Кеннет широко раскрыл глаза.

— Мой отец! — сказал он упавшим голосом. — Что вы имеете в виду, сэр? Мой отец умер десять лет назад. Я его едва помню.

Криспин пошевелил губами, но из его рта не донеслось ни звука. С жестом, полным отчаяния, он повернулся к Хогану, который стоял в стороне как молчаливый свидетель.

— Господи, Хоган! — вскричал он. — Как я должен ему объяснить?

Ирландец в ответ на его мольбу повернулся к Кеннету.

— Дело в том, сэр, что от вас скрыли тайну вашего рождения, — прямо заявил он. — Алан Стюарт из Бэйлиночи — не ваш отец.

Кеннет перевел взгляд с одного мужчины на другого.
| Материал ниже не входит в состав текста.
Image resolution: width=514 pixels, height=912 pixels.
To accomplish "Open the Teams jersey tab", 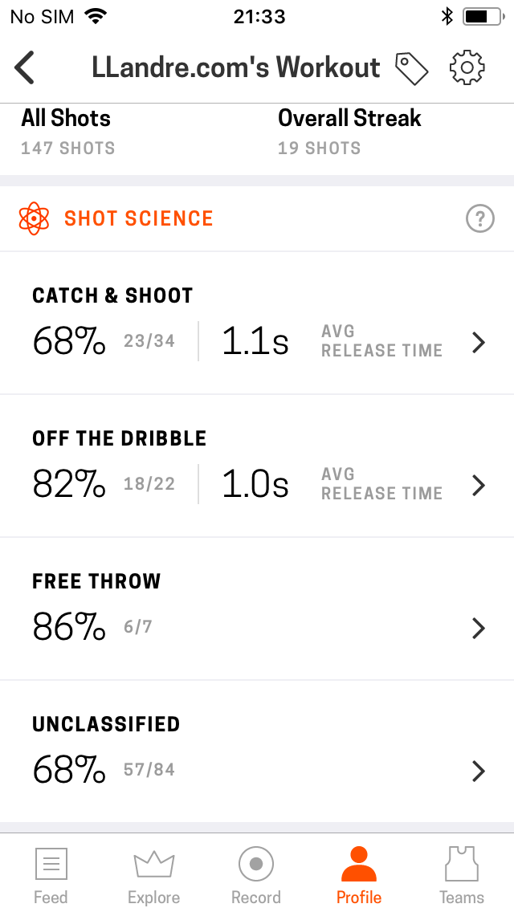I will click(462, 875).
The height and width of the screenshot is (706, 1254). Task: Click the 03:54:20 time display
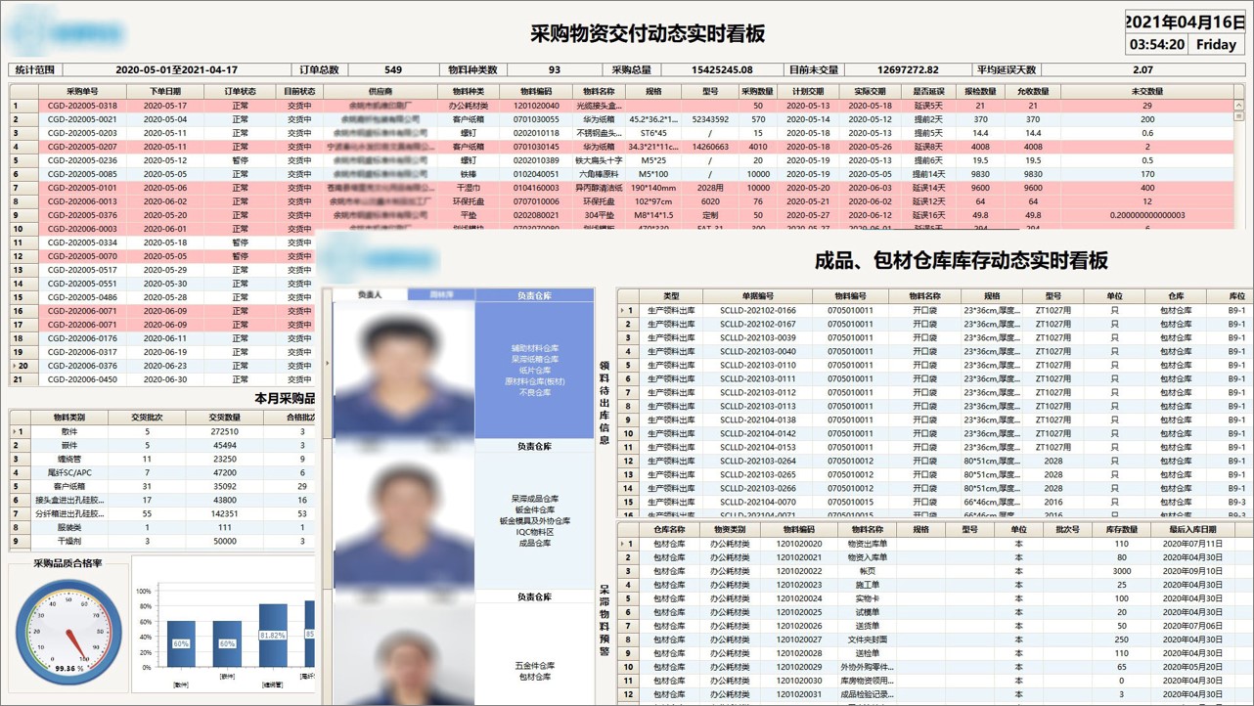coord(1156,44)
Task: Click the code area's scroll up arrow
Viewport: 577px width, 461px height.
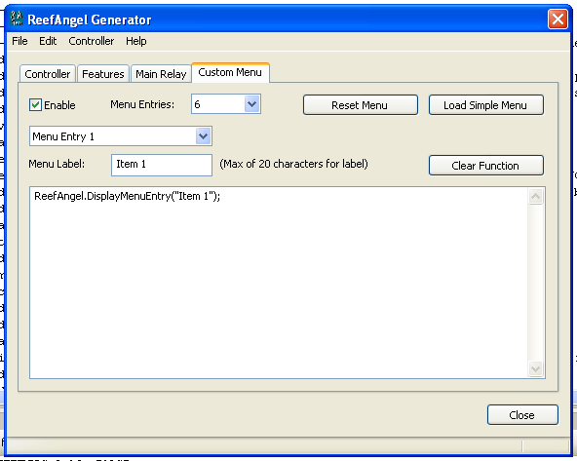Action: coord(535,197)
— Не мой отец? Господи, это розыгрыш?..

Но заметив серьезность выражения их лиц, замолчал. Криспин приблизился к нему и положил ему руки на плечи.

Юноша вздрогнул от прикосновения, и снова по лицу рыцаря пробежала тень боли.
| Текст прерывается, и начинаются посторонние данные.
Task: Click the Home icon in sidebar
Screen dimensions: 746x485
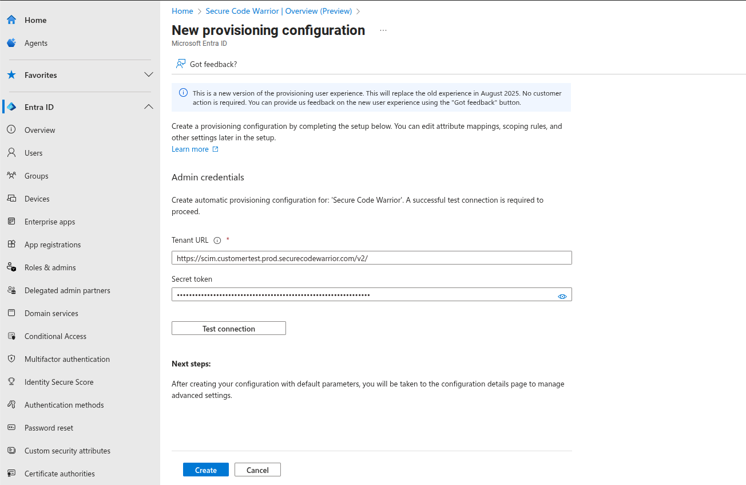Action: 11,20
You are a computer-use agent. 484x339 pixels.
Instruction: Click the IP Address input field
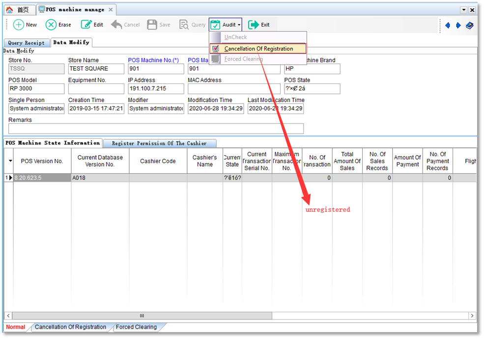156,89
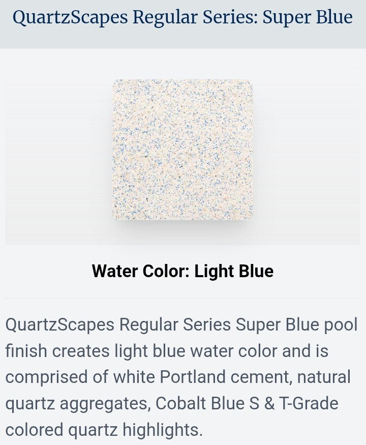Click the Super Blue finish sample swatch
The height and width of the screenshot is (445, 366).
[x=182, y=150]
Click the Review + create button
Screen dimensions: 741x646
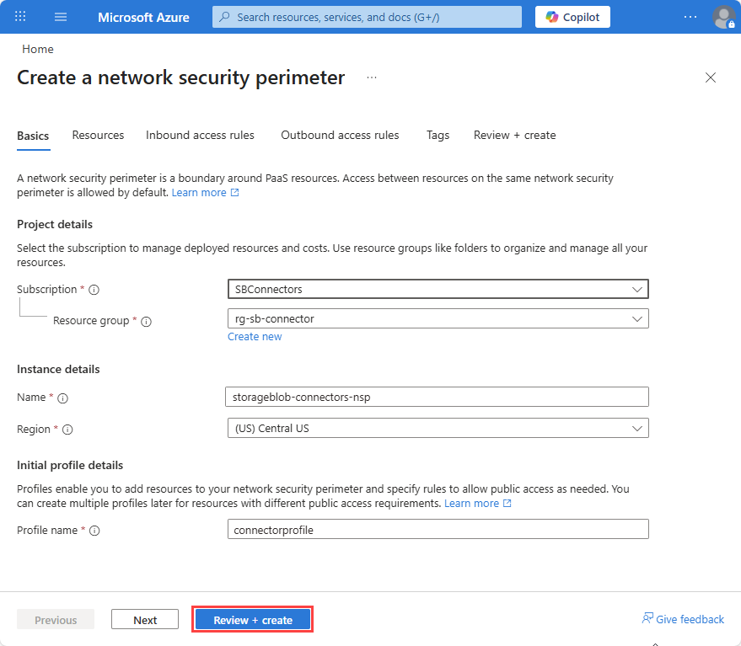click(253, 620)
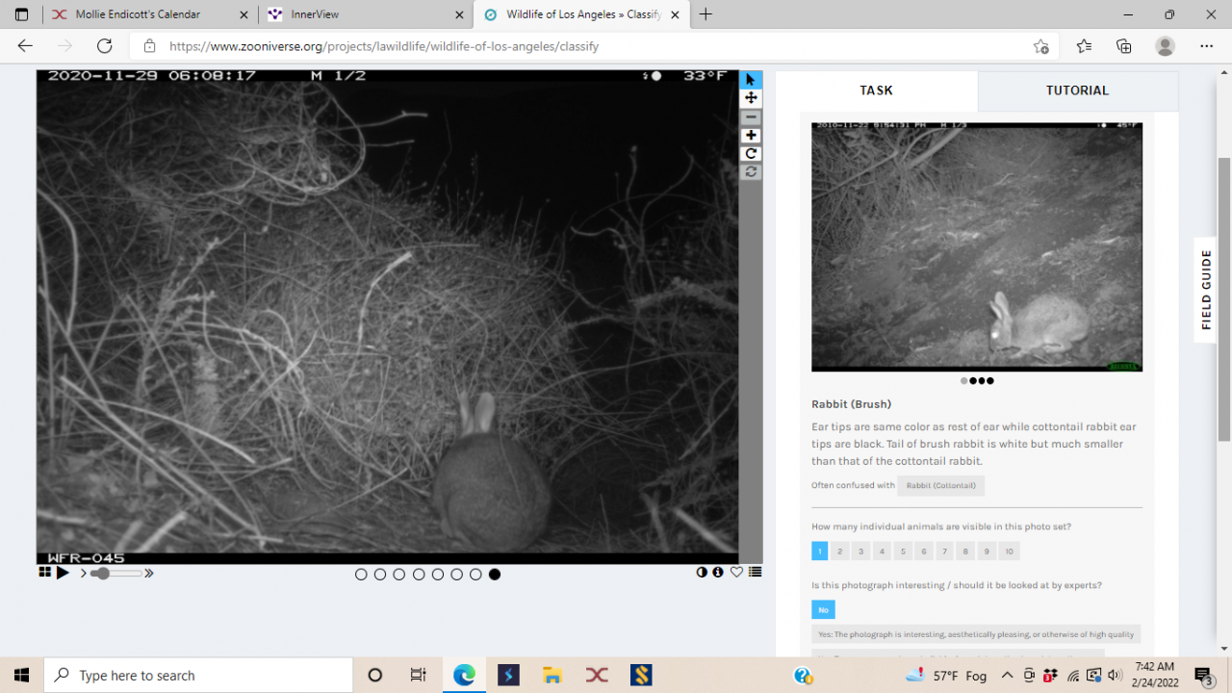Invert the image colors with contrast icon
The width and height of the screenshot is (1232, 693).
coord(702,573)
— Ты помнишь, Кеннет, — начал он медленно, почти торжественно, — историю, которую я тебе рассказал в ту памятную ночь в Ворчестере, когда мы сидели в ожидании рассвета и палача?

— Какое это имеет отношение?

— Ты помнишь подробности? Помнишь, я говорил тебе, что когда я потерял сознание от удара меча Джозефа Ашберна, то последние слова, которые я слышал, были приказанием его брату перерезать горло малышу в колыбели? Ты сам был свидетелем, когда прошлой ночью в замке Марлей Джозеф Ашберн сказал мне, что Грегори был настроен более миролюбиво, и ребенок не был убит, что если я подарю ему жизнь, то он вернет мне моего сына. Помнишь?

Кеннет кивнул:

— Да, я помню.

Смутный страх начал закрадываться в его сердце. Не веря своим глазам, он смотрел на печальное лицо рыцаря.
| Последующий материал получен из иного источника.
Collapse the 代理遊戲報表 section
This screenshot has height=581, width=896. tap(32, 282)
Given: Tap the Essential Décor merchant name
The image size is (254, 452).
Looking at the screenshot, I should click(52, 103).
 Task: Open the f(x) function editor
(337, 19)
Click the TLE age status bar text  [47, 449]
— Это была ловушка, которую Джозеф уготовил мне. Но не все, что он говорил, было неправдой. Ребенок, которого пощадил Грегори, действительно остался жить, и из того, что я узнал за последние полчаса, он был отдан на воспитание Алану Стюарту из Бэйлиночи с той целью, как я полагаю, чтобы женить его на своей дочери, и тем самым вдвойне обезопасить себя — если бы к власти пришел король, то они бы находились под защитой юного Марлея, который служил королю.

— Вы хотите сказать, — почти шепотом произнес мальчик с явными нотками ужаса в голосе, — вы хотите сказать, что я ваш… О, Боже! Я не верю в это! — воскликнул он с внезапной страстью. — Я не поверю в это, я не поверю в это! — продолжал повторять он.